Amfibiepeptide zet insulineproductie aan

Het stofje pseudine-2 uit een Zuid-Amerikaanse kikker lijkt een nieuw medicijn te kunnen worden tegen diabetes type 2. In celkweken met betacellen (de insulineproducerende cellen uit de alvleesklieren) werkt het althans erg goed.

Pseudine 2, een kationisch peptide dat in een alfa-helix is gevouwen, zit op de huid van de paradoxale kikker (Pseudis paradoxa). Deze kikker heeft zijn naam te danken aan zijn vreemde ontwikkelroute: deze kikker groeit eerst uit tot een grote larve, waaruit toch een relatieve kleine kikker groeit.

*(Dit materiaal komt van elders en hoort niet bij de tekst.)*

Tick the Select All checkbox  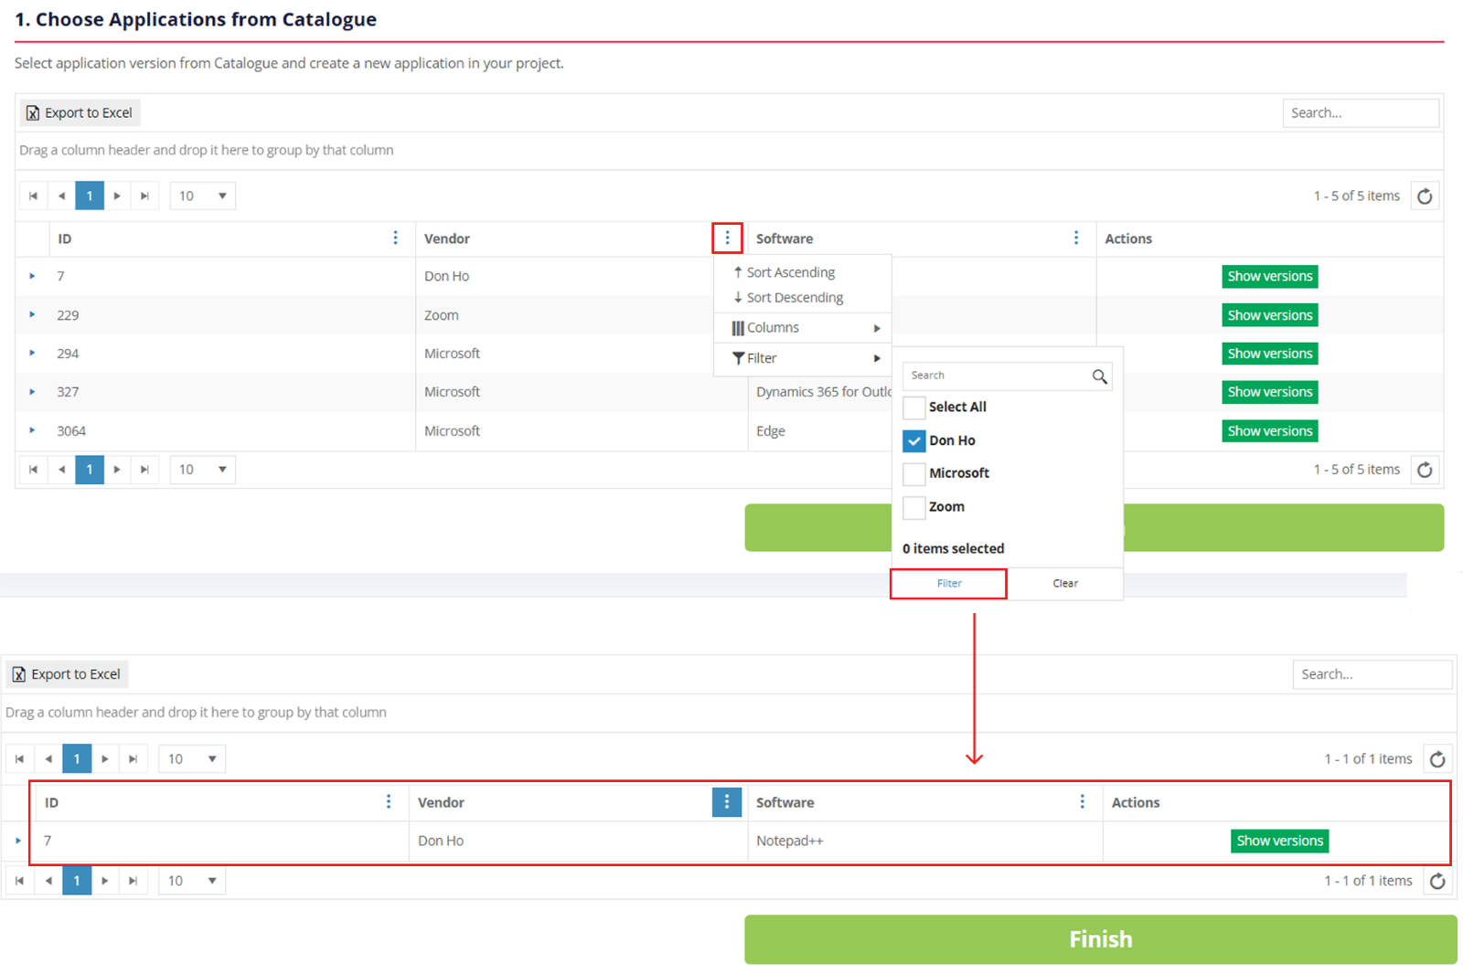(x=913, y=408)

Bij de kikker werkt pseudine-2 vooral tegen bacteriële infecties, maar er was ook al bekend dat het peptide bètacellen kon aanzetten tot insulineproductie. Bij welke concentraties het stofje goed werkte, was nog niet bekend. Ook was het werkingsmechanisme nog niet ontrafeld.

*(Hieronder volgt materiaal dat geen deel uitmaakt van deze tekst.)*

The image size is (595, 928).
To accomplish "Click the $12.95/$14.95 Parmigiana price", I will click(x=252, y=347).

Onderzoekers van de universiteit van Ulster maakten daarom diverse stofjes die op pseudine-2 leken en lieten die los op een kweek van bètacellen. Een analogon waarbij een leucine was vervangen door het basische aminozuur lysine zette betacellen het beste aan tot insulineproductie, er was een toename van 46 procent in insuline bij een peptideconcentratie van 1 nM. Verder bleek het stofje niet toxisch voor de cellen en werkt het calciumonafhankelijk, zo melden de onderzoekers in Biological Chemistry.

Onderzoek naar bioactieve moleculen in kruipend gedierte is niet nieuw. Het diabetesgeneesmiddel exenatide, dat inmiddels op de markt is, is gebaseerd op een hormoon uit het speeksel van het Gilamonster, een soort hagedis.